Oncoplacental protein SP1--a constitutive and inducible late differentiation marker of the human myelomonocytic lineage

The oncoplacental protein SP1 is found in large quantities in human placenta, amniotic fluid, and pregnancy serum. Low levels have been reported in association with malignancy but also in healthy nonpregnant individuals. By indirect immunofluorescence, fluorescence-activated cell sorting, and immunoprecipitation we here demonstrate the presence of SP1 both on the surface and in the cytoplasm of human granulocytes but not in earlier myeloid progenitor cells in bone marrow. Lymphocytes did not contain the protein, and only trace amounts could be found in the cytoplasm of blood monocytes. A major glycoprotein with an apparent mol wt of 90,000 was obtained by immunoprecipitation of surface-labeled granulocytes. Cultivated blood monocytes, while adhering to surfaces or forming multinuclear giant cells, displayed a strong membrane and cytoplasmic expression of SP1. Treatment of the myeloid leukemia cell line ML-2 with tetraphorbol acetate (TPA) strongly induced SP1 in the membrane and cytoplasm as revealed by immunofluorescence and polyacrylamide gel electrophoresis (PAGE) of immunoprecipitates from lysates of surface radiolabeled cells.

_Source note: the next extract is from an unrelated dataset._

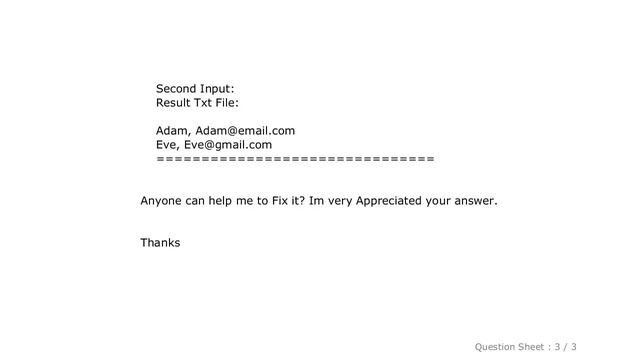Viewport: 640px width, 360px height.
Task: Click the 'Question Sheet : 3 / 3' label
Action: 525,347
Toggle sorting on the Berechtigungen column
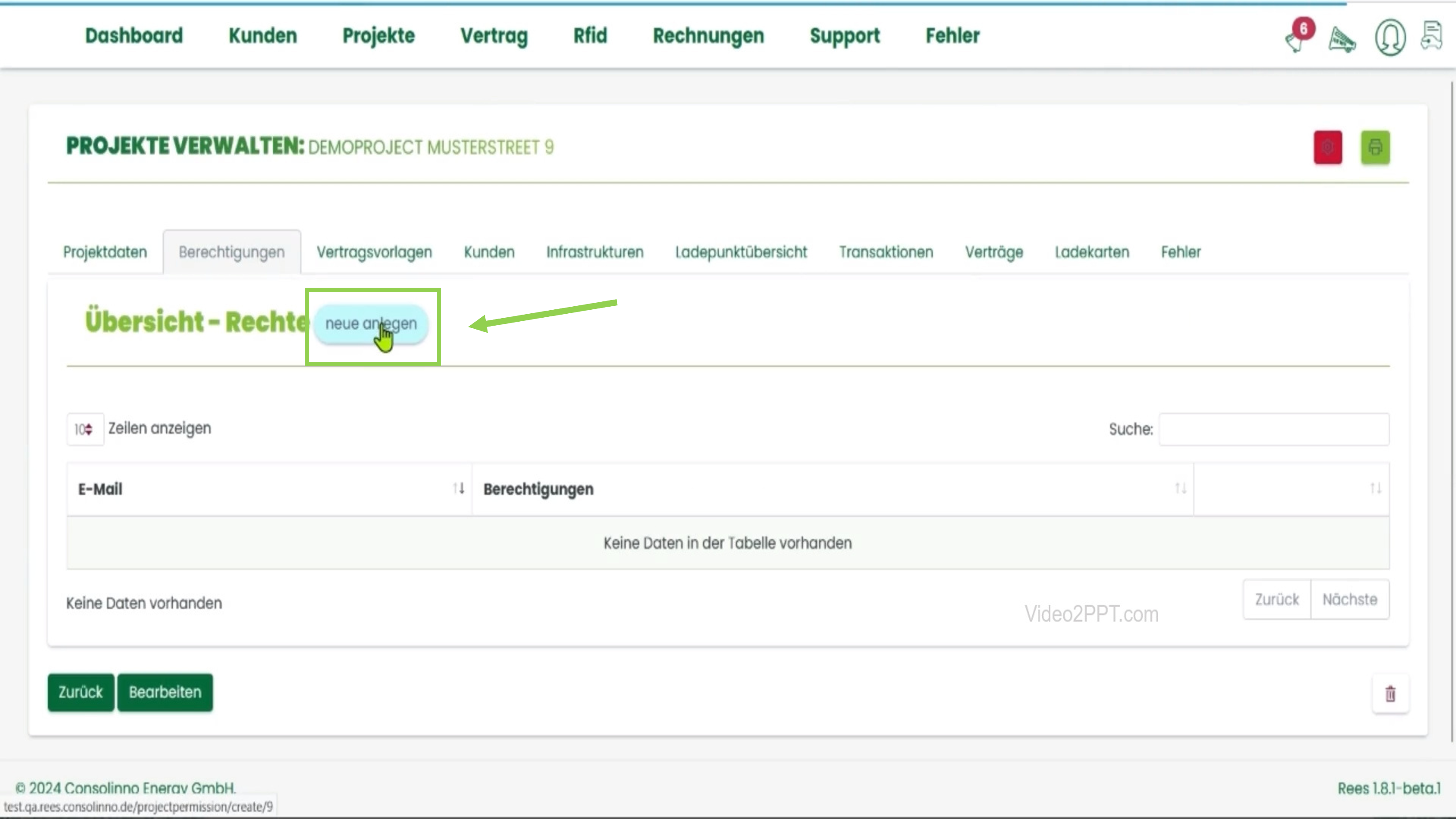Image resolution: width=1456 pixels, height=819 pixels. pos(1181,489)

The induction of synthesis of SP1 in TPA-treated cells was confirmed by immunoprecipitation from lysates of cells metabolically labeled with 35S-methionine. Human lymphoblastoid and erythroleukemic cell lines did not express SP1 either before or after induced differentiation. Thus SP1 provides a late differentiation marker for the myelomonocytic lineage and is strongly induced during macrophage differentiation or by TPA treatment of ML-2 cells.